Extracted data entries:
= Beginning of Section =

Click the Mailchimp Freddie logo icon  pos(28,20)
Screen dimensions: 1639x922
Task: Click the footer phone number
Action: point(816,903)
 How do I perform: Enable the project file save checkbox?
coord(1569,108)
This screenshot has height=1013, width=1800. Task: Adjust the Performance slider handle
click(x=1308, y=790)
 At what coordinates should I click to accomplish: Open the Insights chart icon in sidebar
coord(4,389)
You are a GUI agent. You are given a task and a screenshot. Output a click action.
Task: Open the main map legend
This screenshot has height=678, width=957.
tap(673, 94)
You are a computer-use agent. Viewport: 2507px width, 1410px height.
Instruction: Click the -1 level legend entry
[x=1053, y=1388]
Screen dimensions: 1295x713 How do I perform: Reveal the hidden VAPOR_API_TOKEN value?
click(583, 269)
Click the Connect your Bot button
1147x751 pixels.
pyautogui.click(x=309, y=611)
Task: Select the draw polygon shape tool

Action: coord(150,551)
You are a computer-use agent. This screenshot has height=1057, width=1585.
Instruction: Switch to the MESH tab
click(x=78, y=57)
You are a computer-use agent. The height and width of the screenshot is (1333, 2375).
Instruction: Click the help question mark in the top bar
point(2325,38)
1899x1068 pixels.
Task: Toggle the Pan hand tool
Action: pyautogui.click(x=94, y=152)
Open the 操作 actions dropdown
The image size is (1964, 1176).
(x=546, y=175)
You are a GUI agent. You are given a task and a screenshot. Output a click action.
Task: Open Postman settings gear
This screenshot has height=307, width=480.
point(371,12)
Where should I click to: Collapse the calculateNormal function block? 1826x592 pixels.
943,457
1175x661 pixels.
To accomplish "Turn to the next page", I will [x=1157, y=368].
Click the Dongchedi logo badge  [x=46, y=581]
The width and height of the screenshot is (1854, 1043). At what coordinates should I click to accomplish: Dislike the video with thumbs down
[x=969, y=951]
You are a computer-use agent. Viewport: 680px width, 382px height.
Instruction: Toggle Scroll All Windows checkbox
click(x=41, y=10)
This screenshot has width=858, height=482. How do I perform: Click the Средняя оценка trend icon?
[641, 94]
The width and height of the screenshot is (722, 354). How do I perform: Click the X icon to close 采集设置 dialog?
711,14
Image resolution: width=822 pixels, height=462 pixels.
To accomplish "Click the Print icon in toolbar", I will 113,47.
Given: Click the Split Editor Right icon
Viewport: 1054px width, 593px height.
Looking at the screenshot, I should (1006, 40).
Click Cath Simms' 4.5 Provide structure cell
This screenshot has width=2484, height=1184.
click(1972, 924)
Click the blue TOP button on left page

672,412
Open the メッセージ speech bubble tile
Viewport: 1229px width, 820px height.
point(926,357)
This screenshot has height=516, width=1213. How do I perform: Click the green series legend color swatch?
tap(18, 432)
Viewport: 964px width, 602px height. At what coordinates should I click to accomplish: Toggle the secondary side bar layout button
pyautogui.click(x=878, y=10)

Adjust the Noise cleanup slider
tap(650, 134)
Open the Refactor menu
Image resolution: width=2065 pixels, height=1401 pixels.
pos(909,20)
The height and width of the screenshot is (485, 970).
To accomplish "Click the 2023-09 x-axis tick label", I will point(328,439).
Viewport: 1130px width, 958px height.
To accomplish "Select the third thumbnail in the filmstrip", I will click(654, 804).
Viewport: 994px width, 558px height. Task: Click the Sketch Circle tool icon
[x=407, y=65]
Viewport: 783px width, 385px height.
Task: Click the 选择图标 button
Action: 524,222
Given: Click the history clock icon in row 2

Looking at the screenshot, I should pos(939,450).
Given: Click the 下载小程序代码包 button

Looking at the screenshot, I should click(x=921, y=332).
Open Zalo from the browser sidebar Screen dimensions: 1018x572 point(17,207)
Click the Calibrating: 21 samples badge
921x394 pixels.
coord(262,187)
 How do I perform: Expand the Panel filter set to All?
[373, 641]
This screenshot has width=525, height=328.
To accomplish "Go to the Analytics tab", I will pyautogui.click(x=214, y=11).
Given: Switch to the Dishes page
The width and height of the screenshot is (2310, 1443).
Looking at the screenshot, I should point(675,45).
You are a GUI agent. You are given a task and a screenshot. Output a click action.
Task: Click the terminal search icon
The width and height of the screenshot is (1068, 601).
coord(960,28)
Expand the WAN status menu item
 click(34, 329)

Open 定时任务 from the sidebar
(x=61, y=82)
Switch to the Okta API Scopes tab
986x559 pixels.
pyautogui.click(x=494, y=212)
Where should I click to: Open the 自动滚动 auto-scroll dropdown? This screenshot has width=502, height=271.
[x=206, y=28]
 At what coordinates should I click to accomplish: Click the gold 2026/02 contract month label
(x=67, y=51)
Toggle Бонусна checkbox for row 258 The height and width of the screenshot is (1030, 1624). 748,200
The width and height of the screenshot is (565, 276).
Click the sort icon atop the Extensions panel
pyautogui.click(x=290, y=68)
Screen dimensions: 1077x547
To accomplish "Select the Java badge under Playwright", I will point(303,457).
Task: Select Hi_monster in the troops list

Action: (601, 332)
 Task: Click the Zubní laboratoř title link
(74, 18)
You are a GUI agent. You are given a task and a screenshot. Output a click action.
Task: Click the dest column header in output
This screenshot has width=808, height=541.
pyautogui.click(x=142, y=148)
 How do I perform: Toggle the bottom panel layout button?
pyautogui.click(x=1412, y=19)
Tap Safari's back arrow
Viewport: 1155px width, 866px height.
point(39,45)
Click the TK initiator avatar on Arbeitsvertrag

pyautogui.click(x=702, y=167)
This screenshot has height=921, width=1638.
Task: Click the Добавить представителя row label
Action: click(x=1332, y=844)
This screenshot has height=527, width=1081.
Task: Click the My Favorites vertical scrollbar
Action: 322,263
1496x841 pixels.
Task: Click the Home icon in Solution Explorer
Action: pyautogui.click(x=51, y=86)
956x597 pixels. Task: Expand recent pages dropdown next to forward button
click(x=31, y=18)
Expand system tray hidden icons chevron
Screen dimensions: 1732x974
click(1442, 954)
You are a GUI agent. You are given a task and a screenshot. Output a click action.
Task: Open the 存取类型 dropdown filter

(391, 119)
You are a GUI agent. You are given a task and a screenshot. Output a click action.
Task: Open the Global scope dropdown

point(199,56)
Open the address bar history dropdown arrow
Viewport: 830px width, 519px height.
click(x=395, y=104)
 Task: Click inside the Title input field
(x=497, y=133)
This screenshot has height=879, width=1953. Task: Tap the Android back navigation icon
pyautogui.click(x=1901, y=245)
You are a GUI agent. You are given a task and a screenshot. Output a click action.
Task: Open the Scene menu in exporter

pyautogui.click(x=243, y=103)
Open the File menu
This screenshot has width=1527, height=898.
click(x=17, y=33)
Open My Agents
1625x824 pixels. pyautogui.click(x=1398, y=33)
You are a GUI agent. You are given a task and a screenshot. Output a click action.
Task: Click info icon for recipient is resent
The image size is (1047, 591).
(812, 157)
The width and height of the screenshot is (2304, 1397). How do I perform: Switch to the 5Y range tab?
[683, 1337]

= End of Section =

** EXERCISE DESCRIPTION **
Write down only how many lines of the entries above include the word "will".

** PROBLEM SOLUTION **
6